Pictures aside, print all of the data below exactly as written.
*****
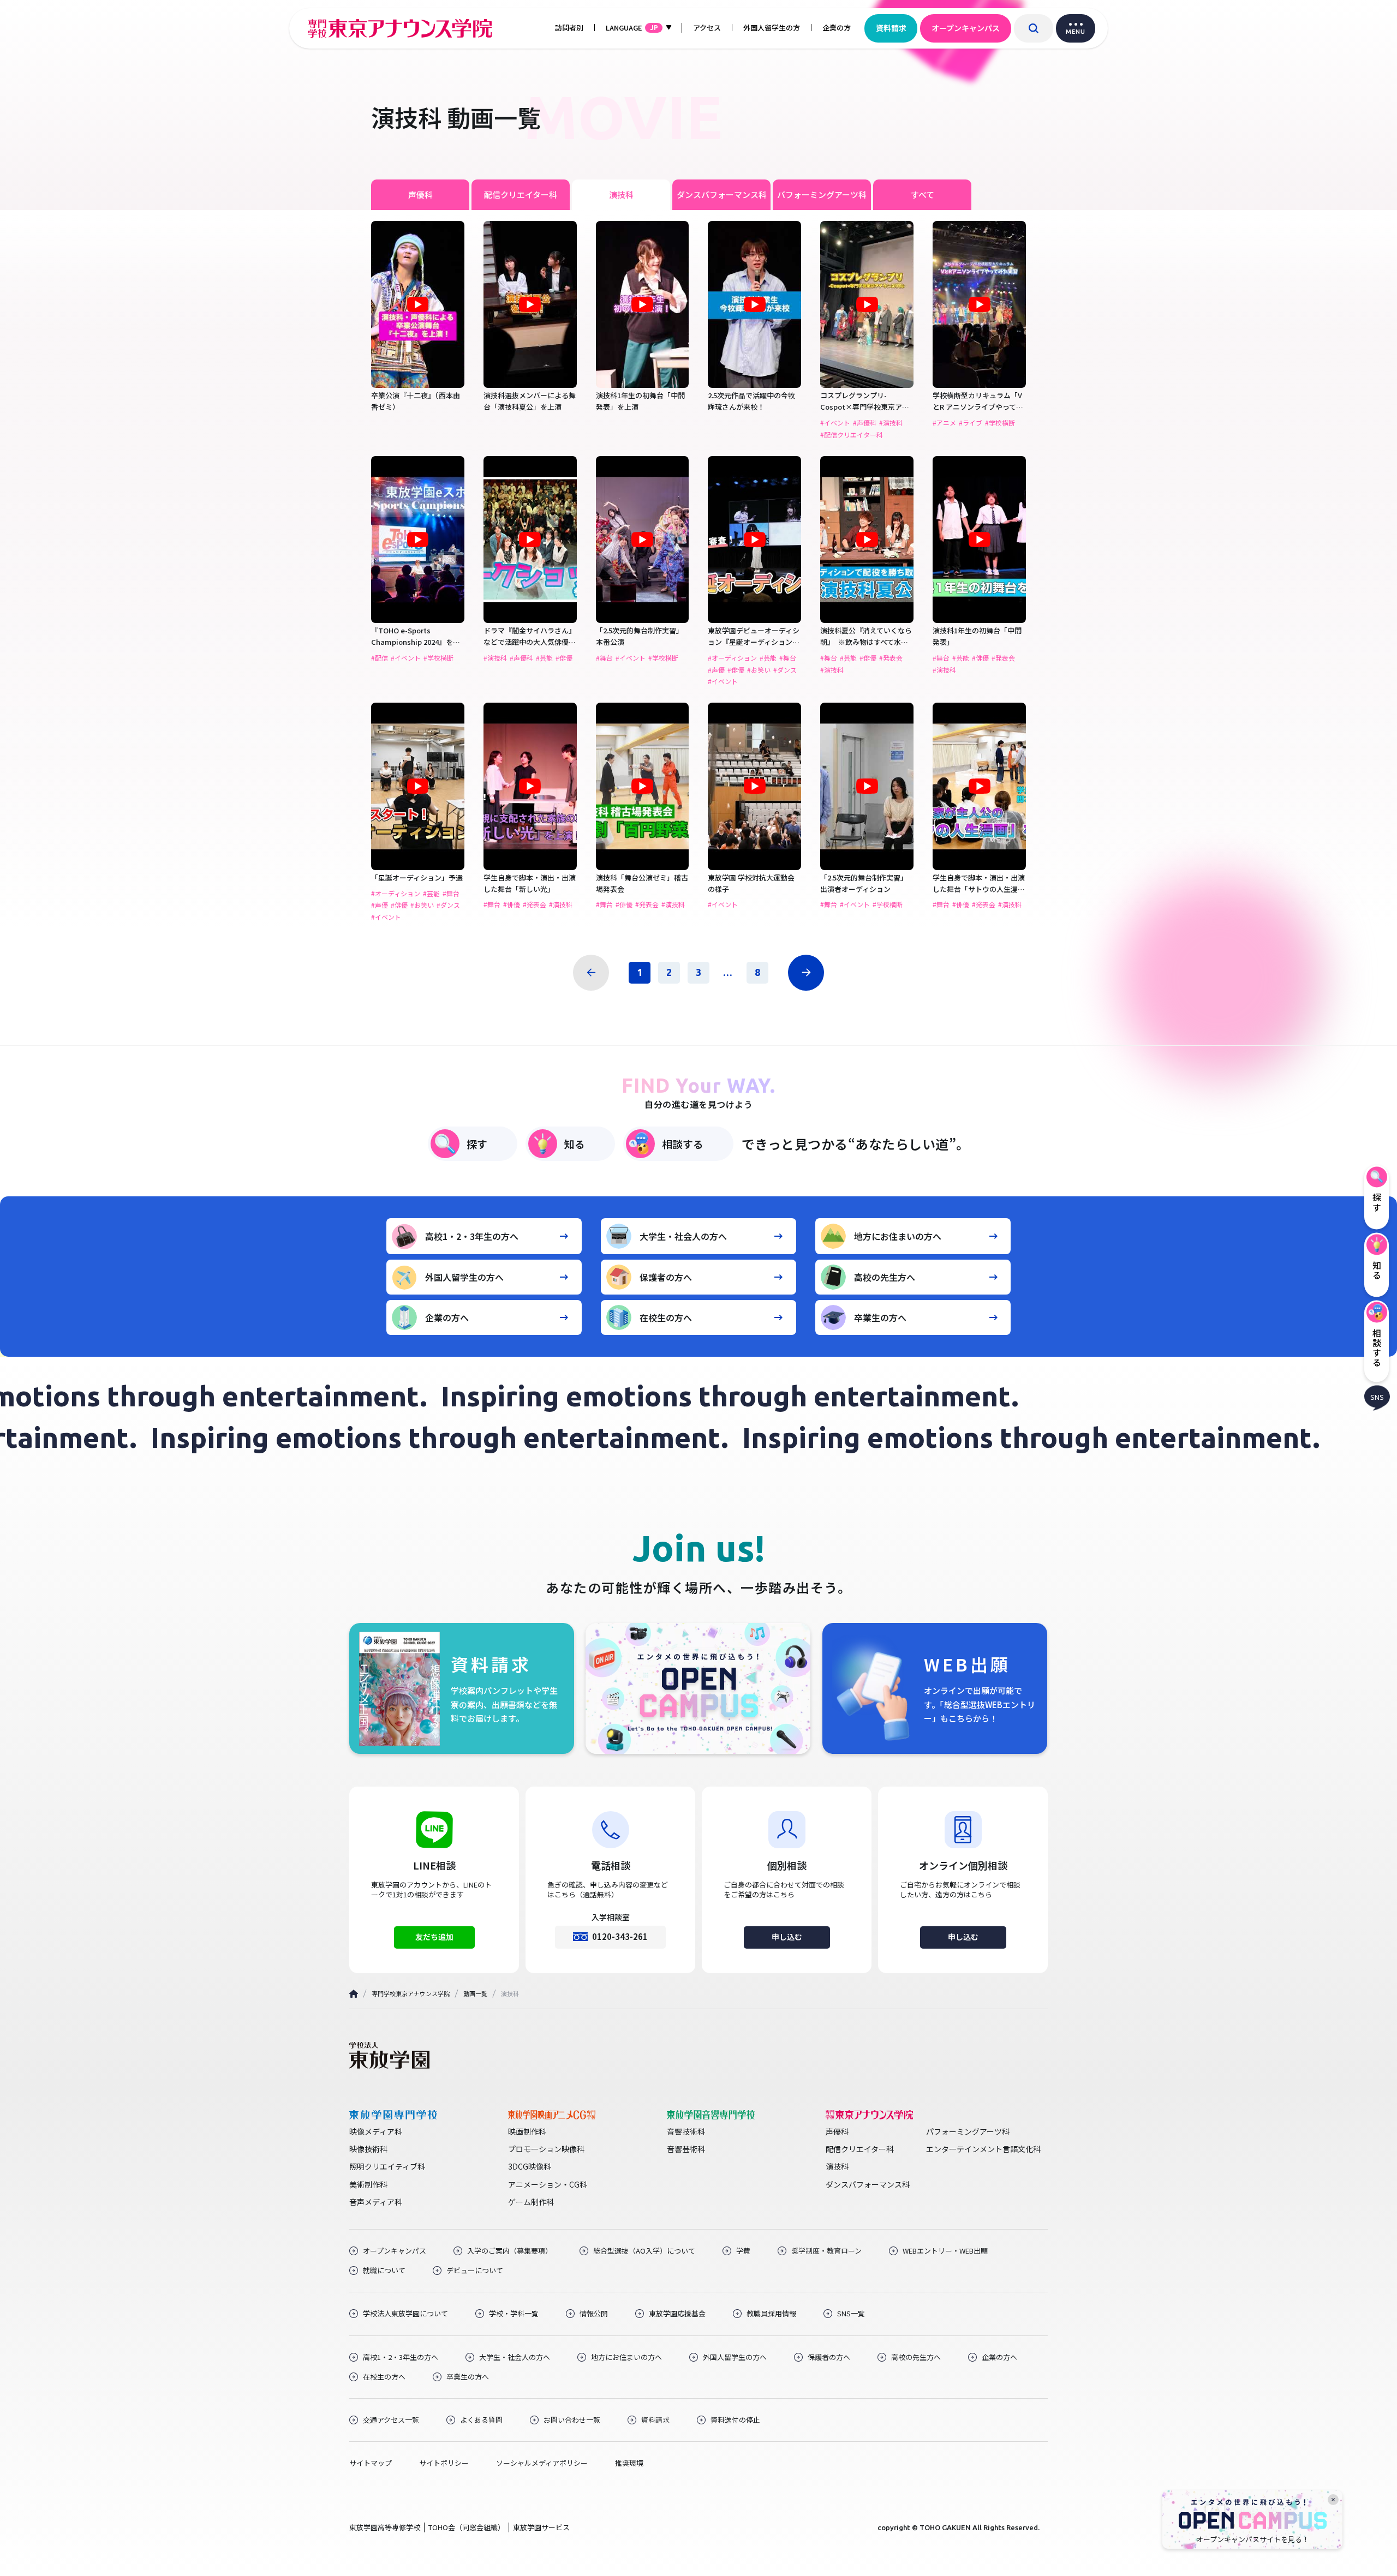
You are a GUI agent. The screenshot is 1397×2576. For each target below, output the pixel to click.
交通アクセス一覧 (391, 2420)
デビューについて (474, 2270)
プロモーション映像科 (546, 2148)
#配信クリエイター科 (851, 434)
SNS (1377, 1396)
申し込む (787, 1936)
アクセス (707, 27)
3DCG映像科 (529, 2166)
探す (477, 1143)
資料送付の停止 (735, 2420)
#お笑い (759, 670)
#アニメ (944, 422)
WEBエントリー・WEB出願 (945, 2251)
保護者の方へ (666, 1277)
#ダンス (785, 670)
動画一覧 (475, 1993)
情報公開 (594, 2314)
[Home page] (353, 1994)
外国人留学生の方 (771, 27)
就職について (384, 2270)
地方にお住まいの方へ (897, 1236)
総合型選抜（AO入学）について (644, 2251)
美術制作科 (368, 2184)
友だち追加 (434, 1936)
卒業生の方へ (880, 1317)
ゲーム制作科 (531, 2201)
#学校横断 (1000, 422)
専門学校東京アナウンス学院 (411, 1993)
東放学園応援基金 (677, 2314)
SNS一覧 (851, 2314)
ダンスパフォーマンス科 (722, 194)
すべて (922, 194)
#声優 (716, 670)
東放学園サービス (541, 2527)
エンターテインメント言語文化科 (983, 2148)
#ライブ (970, 422)
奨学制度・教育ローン (826, 2251)
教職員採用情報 (771, 2314)
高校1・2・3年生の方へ (471, 1236)
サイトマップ (370, 2463)
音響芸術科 (686, 2148)
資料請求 (891, 27)
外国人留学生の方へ (464, 1277)
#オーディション (732, 658)
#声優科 (864, 422)
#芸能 (544, 658)
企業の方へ (447, 1317)
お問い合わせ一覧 (572, 2420)
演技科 (621, 194)
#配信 (379, 658)
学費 (743, 2251)
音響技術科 (686, 2131)
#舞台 (604, 658)
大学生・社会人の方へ (683, 1236)
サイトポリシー (444, 2463)
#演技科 (891, 422)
*****
SOLUTION TO THIS PROBLEM =>
You are a GUI agent. The screenshot is 1397×2576. For each target below, output the pixel to click.
交通アクセス一覧 (391, 2420)
デビューについて (474, 2270)
プロモーション映像科 (546, 2148)
#配信クリエイター科 (851, 434)
SNS (1377, 1396)
申し込む (787, 1936)
アクセス (707, 27)
3DCG映像科 (529, 2166)
探す (477, 1143)
資料送付の停止 (735, 2420)
#お笑い (759, 670)
#アニメ (944, 422)
WEBエントリー・WEB出願 (945, 2251)
保護者の方へ (666, 1277)
#ダンス (785, 670)
動画一覧 (475, 1993)
情報公開 (594, 2314)
[Home page] (353, 1994)
外国人留学生の方 (771, 27)
就職について (384, 2270)
地方にお住まいの方へ (897, 1236)
総合型選抜（AO入学）について (644, 2251)
美術制作科 (368, 2184)
友だち追加 (434, 1936)
卒業生の方へ (880, 1317)
ゲーム制作科 (531, 2201)
#学校横断 (1000, 422)
専門学校東京アナウンス学院 (411, 1993)
東放学園応援基金 (677, 2314)
SNS一覧 (851, 2314)
ダンスパフォーマンス科 (722, 194)
すべて (922, 194)
#声優 (716, 670)
東放学園サービス (541, 2527)
エンターテインメント言語文化科 (983, 2148)
#ライブ (970, 422)
奨学制度・教育ローン (826, 2251)
教職員採用情報 (771, 2314)
高校1・2・3年生の方へ (471, 1236)
サイトマップ (370, 2463)
音響芸術科 (686, 2148)
資料請求 (891, 27)
外国人留学生の方へ (464, 1277)
#オーディション (732, 658)
#声優科 (864, 422)
#芸能 (544, 658)
企業の方へ (447, 1317)
お問い合わせ一覧 (572, 2420)
演技科 (621, 194)
#配信 (379, 658)
学費 (743, 2251)
音響技術科 (686, 2131)
#舞台 (604, 658)
大学生・社会人の方へ (683, 1236)
サイトポリシー (444, 2463)
#演技科 (891, 422)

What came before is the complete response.